-- About this exercise --
Pictures do not belong in the copy; retype the records below exactly.

-- Record set --
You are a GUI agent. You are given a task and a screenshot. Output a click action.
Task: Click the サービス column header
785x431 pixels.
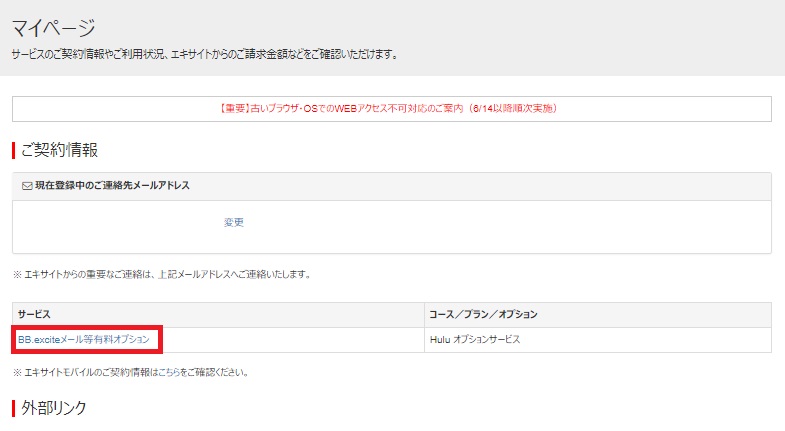pyautogui.click(x=34, y=315)
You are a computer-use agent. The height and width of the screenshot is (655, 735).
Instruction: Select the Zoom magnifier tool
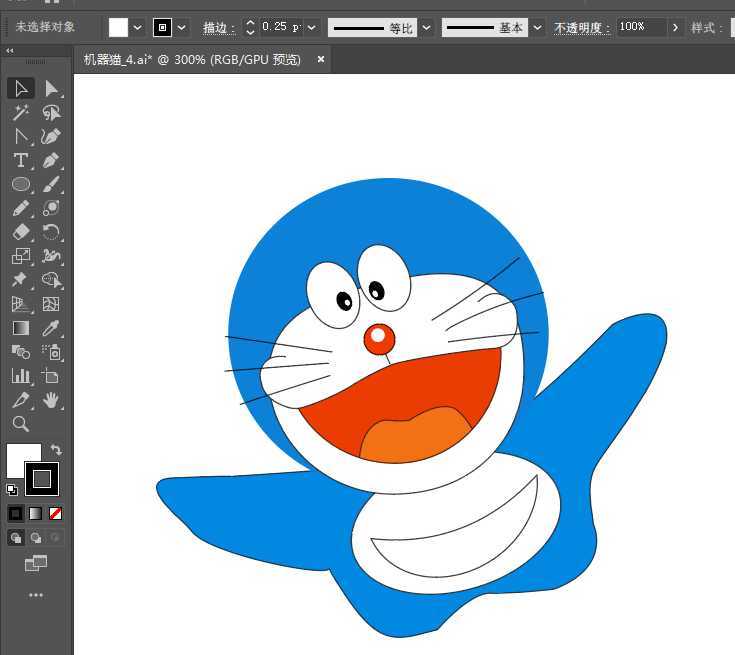click(20, 424)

-- Reply to the task --
You are a GUI agent. You are given a task and a screenshot. Output a click action.
Task: Click the サービス column header
785x431 pixels.
pyautogui.click(x=34, y=315)
You are a computer-use agent. The height and width of the screenshot is (655, 735).
Instruction: Select the Zoom magnifier tool
click(20, 424)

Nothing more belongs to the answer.